# sd-cpp engine: real image inference
Implemented in [`src/engine/sdcpp.rs`](../../src/engine/sdcpp.rs).
Image-kind only. Runs the [`stable-diffusion.cpp`](https://github.com/leejet/stable-diffusion.cpp)
CLI binary as a subprocess per job, parses the resulting WEBP off
disk, hands it back as a `TaskResult::Image`.
Used in conjunction with the studio's [`ModelSource`](../runtime/model-source.md)
contract: the engine doesn't hardcode any model names, paths, or
URLs. It reads the file roster off every offer.
## Why a subprocess instead of FFI
The Rust ecosystem doesn't have a mature crate that wraps
stable-diffusion.cpp. Writing one ourselves means dragging in CUDA /
Vulkan / Metal headers, dealing with `ggml` symbol clashes against
`llama-cpp-2` (both statically link `ggml.cpp`), and re-doing the
matrix of pre-built binaries upstream already publishes.
A subprocess gets us:
- Zero build-system pain on the Rust side; `cargo build --features
ui` doesn't need CUDA.
- The upstream pre-built binaries we use — the Vulkan Linux build
works on NVIDIA, AMD, Intel.
- Process isolation: a buggy sd-cli OOM kills the subprocess, not
the worker.
The trade-off is per-job startup overhead: each `sd-cli` invocation
spawns fresh and reloads the weights rather than keeping them
resident across jobs, so every job pays the model-load cost.
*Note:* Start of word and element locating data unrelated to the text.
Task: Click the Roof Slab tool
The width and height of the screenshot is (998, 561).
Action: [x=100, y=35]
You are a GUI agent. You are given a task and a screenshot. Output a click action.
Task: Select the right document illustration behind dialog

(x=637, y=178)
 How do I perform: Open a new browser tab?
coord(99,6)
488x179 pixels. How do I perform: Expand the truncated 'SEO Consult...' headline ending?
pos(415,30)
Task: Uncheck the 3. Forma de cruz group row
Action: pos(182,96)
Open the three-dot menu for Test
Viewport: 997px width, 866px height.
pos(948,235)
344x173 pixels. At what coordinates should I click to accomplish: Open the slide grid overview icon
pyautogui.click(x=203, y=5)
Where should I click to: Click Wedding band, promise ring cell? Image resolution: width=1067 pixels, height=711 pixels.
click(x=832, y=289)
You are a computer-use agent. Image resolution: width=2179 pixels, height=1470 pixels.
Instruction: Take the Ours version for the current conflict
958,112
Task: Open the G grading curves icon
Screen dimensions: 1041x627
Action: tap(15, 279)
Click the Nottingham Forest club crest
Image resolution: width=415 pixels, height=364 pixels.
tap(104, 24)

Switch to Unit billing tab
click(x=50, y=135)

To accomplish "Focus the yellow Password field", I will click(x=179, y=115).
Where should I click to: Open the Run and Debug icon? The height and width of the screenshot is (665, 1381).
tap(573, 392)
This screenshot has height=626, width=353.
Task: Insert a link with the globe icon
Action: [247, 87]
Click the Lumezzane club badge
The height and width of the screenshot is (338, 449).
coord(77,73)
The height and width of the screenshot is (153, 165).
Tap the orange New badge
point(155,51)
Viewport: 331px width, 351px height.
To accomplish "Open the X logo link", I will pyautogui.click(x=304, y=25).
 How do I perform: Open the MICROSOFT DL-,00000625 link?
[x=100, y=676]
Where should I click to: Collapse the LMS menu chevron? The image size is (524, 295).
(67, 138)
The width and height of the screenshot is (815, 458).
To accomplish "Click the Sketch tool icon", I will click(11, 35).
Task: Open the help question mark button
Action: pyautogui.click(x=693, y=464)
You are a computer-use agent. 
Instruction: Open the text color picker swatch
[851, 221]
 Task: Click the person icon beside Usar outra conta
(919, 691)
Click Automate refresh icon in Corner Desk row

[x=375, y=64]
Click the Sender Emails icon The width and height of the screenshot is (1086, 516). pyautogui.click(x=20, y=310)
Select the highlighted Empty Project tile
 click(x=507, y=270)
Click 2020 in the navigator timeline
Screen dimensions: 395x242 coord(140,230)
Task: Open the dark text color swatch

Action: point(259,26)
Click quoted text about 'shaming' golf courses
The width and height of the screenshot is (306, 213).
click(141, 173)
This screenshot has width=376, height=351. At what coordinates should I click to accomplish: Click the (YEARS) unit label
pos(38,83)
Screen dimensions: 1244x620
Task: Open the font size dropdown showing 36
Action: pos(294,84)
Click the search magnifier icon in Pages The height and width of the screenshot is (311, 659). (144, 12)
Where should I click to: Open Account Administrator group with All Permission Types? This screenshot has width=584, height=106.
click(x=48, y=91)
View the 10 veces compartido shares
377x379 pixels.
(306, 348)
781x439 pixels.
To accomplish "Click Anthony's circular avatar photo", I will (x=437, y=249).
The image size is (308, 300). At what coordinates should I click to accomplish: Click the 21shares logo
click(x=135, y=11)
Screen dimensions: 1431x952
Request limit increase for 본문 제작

In
practice on a 4090 running the Vulkan build that load is ~1s (see
[Performance](#performance) below, which also covers the `sd-server`
amortisation we haven't done yet).
## Engine registration
`SdCppEngine::new(&cfg.models_root)` runs on every `engine::build()`
and **always registers** - it touches no filesystem and never fails.
Capabilities advertise the image kind with a single sentinel model
name `"sd-cpp:*"` for informational purposes; selection on the studio
side is kind-based, not model-based.
`sd-cli` is resolved lazily on the **first image job** (cached for the
worker's lifetime) via `ensure_sd_cli`:
1. A path cached from a previous job (if still a file).
2. `$STUDIO_WORKER_SD_CLI` -> `<models_root>/bin/sd-cli` ->
`~/.local/bin/sd-cli` -> `$PATH` - any operator install wins.
3. **Auto-provision**: if nothing resolves, download the platform's
prebuilt stable-diffusion.cpp Vulkan build and extract it into
`<models_root>/bin/` (see [auto-provisioning](#auto-provisioning)).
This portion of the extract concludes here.